I smoke, like a drink, am not exactly a health nut and yet I'm going to live to be 117 based on a bunch of totally irrelevant questions? Ridiculous! 

:lol:

My dad died at 53 and my mum is still going strong at 90, so perhaps I'll settle for about 75 with hopefully all of my faculties still intact!


----------



## SiegendesLicht (Mar 4, 2012)

I hope to live just as long as I can retain my intellectual capabilities, at least some of the physical ones and not be in too much pain. If I ever find myself slowly turning into a vegetable, I hope I will be able to travel to Switzerland and have myself gently put down before that process is complete.


----------



## Ingélou (Feb 10, 2013)

132 - ridiculous! 
There doesn't seem a lot of point in going on until I've reached 'second childishness and mere oblivion, sans teeth, sans eyes, sans taste, sans everything'.


----------



## Levanda (Feb 3, 2014)

I will live ling long until 119 and I take all benefits money from pension funds, I will annoy my grand, grand children pretending I am daft and stupid so their have to take care of me even more, it would not need to have servants, it will be everything for free, good one I have no problem with that.:devil:


----------



## Pugg (Aug 8, 2014)

121 , I do hope that all my organs wild hold, as my bones and surely my teeth


----------



## Bruce (Jan 2, 2013)

116. But there are other exits than a heart attack.


----------



## hpowders (Dec 23, 2013)

Fate is what it is. I wouldn't waste time worrying about it.

Simply live each day as if it was your last. Tell people you care about, that you love them...often.


----------



## Varick (Apr 30, 2014)

112. Good Lord I hope not. At 44 years, my body has too much damage to make it much past 75. It's been beaten, bruised, broken, stabbed, sliced, crashed, bashed, thrown, and few other things I can't think of off the top of my head. The day I need depends, I'll swallow the muzzle of my gun and pull the trigger. But as long as I'm relatively healthy and not in pain...

V


----------



## TurnaboutVox (Sep 22, 2013)

Let's cut this short...No!


----------



## trazom (Apr 13, 2009)

this test doesn't apply to me as I am immortal.


----------



## TurnaboutVox (Sep 22, 2013)

trazom said:


> this test doesn't apply to me as I am immortal.


You must be young, then. Only the young are immortal!


----------



## Vaneyes (May 11, 2010)

I don't know.


----------



## Guest (Nov 8, 2014)

116. As long as I'm still in decent shape, that's fine with me!


----------



## mirepoix (Feb 1, 2014)

Oh yeah?
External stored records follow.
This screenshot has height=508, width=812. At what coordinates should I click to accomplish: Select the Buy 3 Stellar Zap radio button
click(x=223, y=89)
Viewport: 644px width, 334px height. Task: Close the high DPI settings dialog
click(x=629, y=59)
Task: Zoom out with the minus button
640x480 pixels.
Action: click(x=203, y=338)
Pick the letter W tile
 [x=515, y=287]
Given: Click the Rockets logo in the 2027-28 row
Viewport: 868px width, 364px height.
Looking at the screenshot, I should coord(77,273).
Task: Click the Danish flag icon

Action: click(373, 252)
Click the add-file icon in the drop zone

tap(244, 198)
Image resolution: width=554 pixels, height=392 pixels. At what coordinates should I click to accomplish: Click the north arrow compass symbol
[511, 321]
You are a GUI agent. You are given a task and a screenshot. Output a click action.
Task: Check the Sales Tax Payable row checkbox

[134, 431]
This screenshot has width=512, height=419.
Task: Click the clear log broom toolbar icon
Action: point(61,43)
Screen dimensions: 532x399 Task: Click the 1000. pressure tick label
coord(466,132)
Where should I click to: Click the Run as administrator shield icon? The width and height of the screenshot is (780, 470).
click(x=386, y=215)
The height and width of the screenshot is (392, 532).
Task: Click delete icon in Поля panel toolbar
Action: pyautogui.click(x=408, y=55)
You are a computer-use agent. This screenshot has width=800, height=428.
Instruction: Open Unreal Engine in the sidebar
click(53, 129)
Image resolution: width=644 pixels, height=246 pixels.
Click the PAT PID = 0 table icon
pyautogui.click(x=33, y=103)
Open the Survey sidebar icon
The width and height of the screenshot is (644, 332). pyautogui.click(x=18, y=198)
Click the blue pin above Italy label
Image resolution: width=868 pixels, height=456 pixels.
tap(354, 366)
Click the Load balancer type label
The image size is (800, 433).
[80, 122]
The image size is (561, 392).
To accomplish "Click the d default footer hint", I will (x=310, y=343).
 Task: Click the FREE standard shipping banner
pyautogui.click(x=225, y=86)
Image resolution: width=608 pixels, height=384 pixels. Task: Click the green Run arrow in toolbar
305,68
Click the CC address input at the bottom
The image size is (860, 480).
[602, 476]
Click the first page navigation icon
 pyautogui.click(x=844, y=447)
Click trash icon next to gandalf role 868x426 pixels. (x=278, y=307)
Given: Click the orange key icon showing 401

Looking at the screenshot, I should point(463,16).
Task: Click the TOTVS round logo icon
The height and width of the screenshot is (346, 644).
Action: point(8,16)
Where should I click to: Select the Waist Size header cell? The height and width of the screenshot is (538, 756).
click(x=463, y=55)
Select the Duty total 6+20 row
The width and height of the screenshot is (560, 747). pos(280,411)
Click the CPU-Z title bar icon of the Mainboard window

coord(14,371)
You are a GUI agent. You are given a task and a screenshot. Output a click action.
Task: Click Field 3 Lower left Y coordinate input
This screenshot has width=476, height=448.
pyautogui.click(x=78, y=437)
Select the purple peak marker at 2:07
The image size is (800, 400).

Something not quite right here...

_"..a culture of alienation and pessimism"
"low life expectancy compared to the rest of the United Kingdom and Europe"
"According to the World Health Organization in 2008, the life expectancy for men in the Calton area was 54 years"
"...may have a higher concentration of psychopaths than other cities in Europe"_

Ah well, I better make the most of it then and get on with enjoying the few years I have remaining. And I'll start right now by getting back into bed with Madam and forgetting all about the terrible things out there.


----------



## Kopachris (May 31, 2010)

Oh, no, we've gotten PetrB hooked on silly, meaningless internet quizzes! 

(Also, I got 121.)


----------